Primal Church
Mark Tidsworth, Team Leader
Crises are like that…they sift us, break us down, strip away the fluff, and reveal our core.
John the Baptist anticipated this, predicting the one to come would bring a certain kind of crisis to those he encountered.
“His winnowing fork is in his hand, to clear his threshing floor and to gather the wheat into his granary; but the chaff he will burn with unquenchable fire.”
Luke 3:17, NRSV
When people encountered Jesus, they found someone who could move right to the heart of the matter. People rarely stepped away from Jesus without greater clarity. In this way, encountering Jesus served as a crisis, a wake-up call. People discovered what they were really about; discovered their primal essence, through encountering the Son of God.
During these Coronavirus days we aren’t church as usual, to make an understatement. Church leaders are making decisions every day on how to be church NOW. We are reinventing how we are church as we go. Much of what we used to do simply doesn’t apply, belonging to another time and space.
So this is the opportunity in this crisis – to go primal; to discover what’s essential about us as church. The chaff is burning away due to the strange circumstances of our lives. What’s real, life-giving, and enduring is rising. This is our opportunity to see what’s essential to our life as church, allowing the chaff to blow away in the wind or burn up with the virus.
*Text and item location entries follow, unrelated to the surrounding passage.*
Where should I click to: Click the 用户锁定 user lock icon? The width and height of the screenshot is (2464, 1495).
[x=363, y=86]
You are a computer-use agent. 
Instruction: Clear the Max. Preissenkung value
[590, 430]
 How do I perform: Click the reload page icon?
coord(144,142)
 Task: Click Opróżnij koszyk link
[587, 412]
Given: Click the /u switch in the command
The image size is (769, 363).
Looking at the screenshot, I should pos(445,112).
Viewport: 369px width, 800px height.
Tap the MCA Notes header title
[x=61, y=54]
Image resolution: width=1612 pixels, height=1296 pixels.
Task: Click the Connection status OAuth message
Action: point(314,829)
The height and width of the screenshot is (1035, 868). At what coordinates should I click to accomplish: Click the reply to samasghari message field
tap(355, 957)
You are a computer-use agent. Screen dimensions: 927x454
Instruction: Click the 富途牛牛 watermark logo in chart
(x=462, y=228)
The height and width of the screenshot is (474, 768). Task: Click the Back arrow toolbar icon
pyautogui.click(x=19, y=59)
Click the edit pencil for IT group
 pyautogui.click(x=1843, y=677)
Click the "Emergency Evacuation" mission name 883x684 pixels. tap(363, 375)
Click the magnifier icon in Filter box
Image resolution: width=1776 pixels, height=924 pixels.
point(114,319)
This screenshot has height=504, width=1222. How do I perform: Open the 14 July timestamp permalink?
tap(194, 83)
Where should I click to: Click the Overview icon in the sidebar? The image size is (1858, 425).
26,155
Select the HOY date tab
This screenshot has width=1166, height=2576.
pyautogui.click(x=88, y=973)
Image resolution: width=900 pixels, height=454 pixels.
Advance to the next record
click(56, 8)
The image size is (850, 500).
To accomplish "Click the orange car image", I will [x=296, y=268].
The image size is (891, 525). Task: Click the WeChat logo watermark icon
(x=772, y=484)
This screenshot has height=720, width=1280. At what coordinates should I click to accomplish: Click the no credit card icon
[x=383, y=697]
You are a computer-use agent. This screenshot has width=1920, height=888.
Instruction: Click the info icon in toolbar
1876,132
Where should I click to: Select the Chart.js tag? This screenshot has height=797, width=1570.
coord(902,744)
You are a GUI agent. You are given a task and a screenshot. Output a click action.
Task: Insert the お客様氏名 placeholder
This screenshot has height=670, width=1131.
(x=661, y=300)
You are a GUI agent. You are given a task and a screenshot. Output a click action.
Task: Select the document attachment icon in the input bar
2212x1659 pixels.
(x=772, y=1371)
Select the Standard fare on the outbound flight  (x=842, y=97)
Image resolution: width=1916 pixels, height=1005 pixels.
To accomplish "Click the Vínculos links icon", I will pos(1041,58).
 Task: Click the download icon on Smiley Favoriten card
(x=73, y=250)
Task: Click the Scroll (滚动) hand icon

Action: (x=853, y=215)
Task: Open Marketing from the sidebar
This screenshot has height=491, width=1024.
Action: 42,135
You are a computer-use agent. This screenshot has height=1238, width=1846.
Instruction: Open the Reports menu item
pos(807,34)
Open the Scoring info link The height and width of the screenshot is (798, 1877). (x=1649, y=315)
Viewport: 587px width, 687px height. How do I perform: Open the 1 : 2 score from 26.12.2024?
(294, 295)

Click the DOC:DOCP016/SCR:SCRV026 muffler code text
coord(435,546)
This is the current work of every church, identifying and living into its true identity during this crisis. This Coronavirus is stripping away much of what we used to do, inviting us to clarify what’s essential. Our hope is to come out of this crisis renewed and invigorated as robust expressions of church.
To get there, the following three questions must be engaged and answered.
Who are we?
This is the identity question.
We are disciples of Jesus Christ.
Who are our partners?
This is the companionship question.
We are the Body of Christ, communities of disciples gathered around Jesus Christ.
What are we about?
This is the mission question.
We join God’s mission to bring the kingdom to earth, as it is in heaven.
Parenthetically, this is what our people really need from church leadership right about now – clarity. No, we don’t want to double-down on exactly what we do as church, recognizing that is emerging as we go. Yet we do need to be clear about our identity, companioning, and mission. We are disciples who are one body with one mission. Clear communication about these three enduring and primal aspects of church will comfort and strengthen disciples during this crisis. Increasing our clarity on these three primal essentials positions us to emerge from this crisis ready to move ahead.
Previous generations have lived into opportunities like this, labeling the outcomes as reformation or revival or renewal. Now is our opportunity. May we go primal in these days, claiming what is enduring and wonderful about being church.